The hottest liquor in Washington is called grain alcohol, a 190 proof clear liquid that is so powerful it carries the warning "extremely inflammable" and "use with caution."

This killer brew is popular on college campuses when mixed with Hawaiian punch and served to women at fraternity parties. More of a fuel oil than a beverage, it was among the first hard liquors to hit hard times when Americans turned to softer drinks such as wine coolers.

Now, grain alcohol is back, having shown a 200 percent increase in sales during the past two years. This time, however, the popularity has less to do with taste than the purity and intensity of the flame it produces for people who smoke cocaine.

After cocaine is processed into freebase, also known as "crack," it can be smoked in a pipe. Grain alcohol is used like lighter fluid, into which a homemade wick or torch is dipped and used to light the pipe.

The danger is obvious -- as Richard Pryor demonstrated in his movie "Jo Jo Dancer" by igniting himself with 150 proof rum while suffering from a freebase withdrawal.

In an industry that still suffers from black eyes delivered by Mothers Against Drunk Driving and other groups, the linkage between alcohol and drugs is a source of continued embarrassment. But it should also be a concern to the community. Regardless of what we hear regarding advances in the war on drugs, those who sell alcohol know that the appetite for drugs continues unabated and, worse yet, may be corrupting American society in ways yet unimagined.

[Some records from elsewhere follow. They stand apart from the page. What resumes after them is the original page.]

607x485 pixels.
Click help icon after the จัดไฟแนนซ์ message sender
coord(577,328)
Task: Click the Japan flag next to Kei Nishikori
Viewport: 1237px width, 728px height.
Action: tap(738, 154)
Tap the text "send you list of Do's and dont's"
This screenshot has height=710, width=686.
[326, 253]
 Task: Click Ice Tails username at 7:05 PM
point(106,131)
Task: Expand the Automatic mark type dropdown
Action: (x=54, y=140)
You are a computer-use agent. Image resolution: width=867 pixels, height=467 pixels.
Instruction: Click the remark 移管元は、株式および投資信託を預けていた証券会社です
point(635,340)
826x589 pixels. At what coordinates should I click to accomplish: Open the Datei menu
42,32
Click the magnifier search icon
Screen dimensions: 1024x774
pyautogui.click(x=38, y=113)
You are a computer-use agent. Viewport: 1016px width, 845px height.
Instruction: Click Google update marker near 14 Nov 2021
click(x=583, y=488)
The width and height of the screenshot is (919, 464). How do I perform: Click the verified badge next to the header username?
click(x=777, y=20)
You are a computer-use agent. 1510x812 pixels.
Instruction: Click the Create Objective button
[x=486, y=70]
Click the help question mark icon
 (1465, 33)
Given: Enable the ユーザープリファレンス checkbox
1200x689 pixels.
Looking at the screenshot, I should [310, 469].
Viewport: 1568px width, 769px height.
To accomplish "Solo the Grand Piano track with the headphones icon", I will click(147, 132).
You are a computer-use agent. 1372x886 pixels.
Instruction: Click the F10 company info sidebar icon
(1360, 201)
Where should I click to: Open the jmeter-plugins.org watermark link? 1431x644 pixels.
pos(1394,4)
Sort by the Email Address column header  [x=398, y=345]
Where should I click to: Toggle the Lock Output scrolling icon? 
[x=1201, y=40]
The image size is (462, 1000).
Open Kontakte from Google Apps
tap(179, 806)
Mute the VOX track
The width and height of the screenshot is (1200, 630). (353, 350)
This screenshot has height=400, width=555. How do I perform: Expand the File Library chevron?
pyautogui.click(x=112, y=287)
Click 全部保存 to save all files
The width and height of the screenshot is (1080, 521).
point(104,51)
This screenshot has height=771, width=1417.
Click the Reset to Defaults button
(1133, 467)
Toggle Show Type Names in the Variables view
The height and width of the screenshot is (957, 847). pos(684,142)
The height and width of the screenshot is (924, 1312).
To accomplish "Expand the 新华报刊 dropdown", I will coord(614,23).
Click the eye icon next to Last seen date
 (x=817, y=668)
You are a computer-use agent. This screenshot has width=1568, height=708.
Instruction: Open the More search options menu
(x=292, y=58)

"Half of the liquor business is now geared toward drug users," said one Washington liquor store owner. "Why pick on 'freebase' users? The vast majority of our sales come from what we call 'hot wines,' for marijuana users. These are low percentage alcohol, soft to the taste with enough sugar to keep their high going. Then there's the flavored cognac for the high class coke snorters and malt liquor for the 'boat people' {PCP users}. Everybody is looking for a 'stretcher,' something to make their high last longer," he said.

Still, the link between grain alcohol and the continued popularity of cocaine bodes especially bad because smoking cocaine is perhaps the most destructive form of drug addiction that exists today.

In the wake of Len Bias' death from snorting cocaine almost a year ago, the word on the street apparently went out that freebasing cocaine was safer than snorting.

"The crack salesmen came up with a powerfully deceptive gimmick," says Dr. Ron Walls, assistant professor of emergency medicine at George Washington University. " 'Crack is cheaper and more intense -- so it must be safer, too.' That is a dangerous myth and it must be destroyed," Walls said.

To make matters worse when some people run out of crack, they drink the grain alcohol in an effort to calm themselves.

"Drinking grain has become a real problem, too," Walls said. "Just the other day I revived a man who drank so much of the stuff he stopped breathing."

One liquor store owner says the industry has been slow to respond to the phenomenal sales of grain, thinking at first that it signaled a comeback for the old punch mixes of the 1960s -- part of today's wine cooler craze. When a company came out with a drink called "Passion Punch," they were surprised to learn that it had bombed out in the areas where grain alcohol sales were highest.

"I guess it's fairly obvious now," one liquor industry spokesman said. "But we still can't prove that freebasing is the main reason sales have increased. I mean, if we really knew that, we would consider stopping the product in the community interest."

To some store owners, however, the evidence is clear enough.

"You know the ones who use it to mix with punch and those who have to buy a bottle of the stuff every other day," a store owner said. "If they were drinking the stuff, they wouldn't be walking around."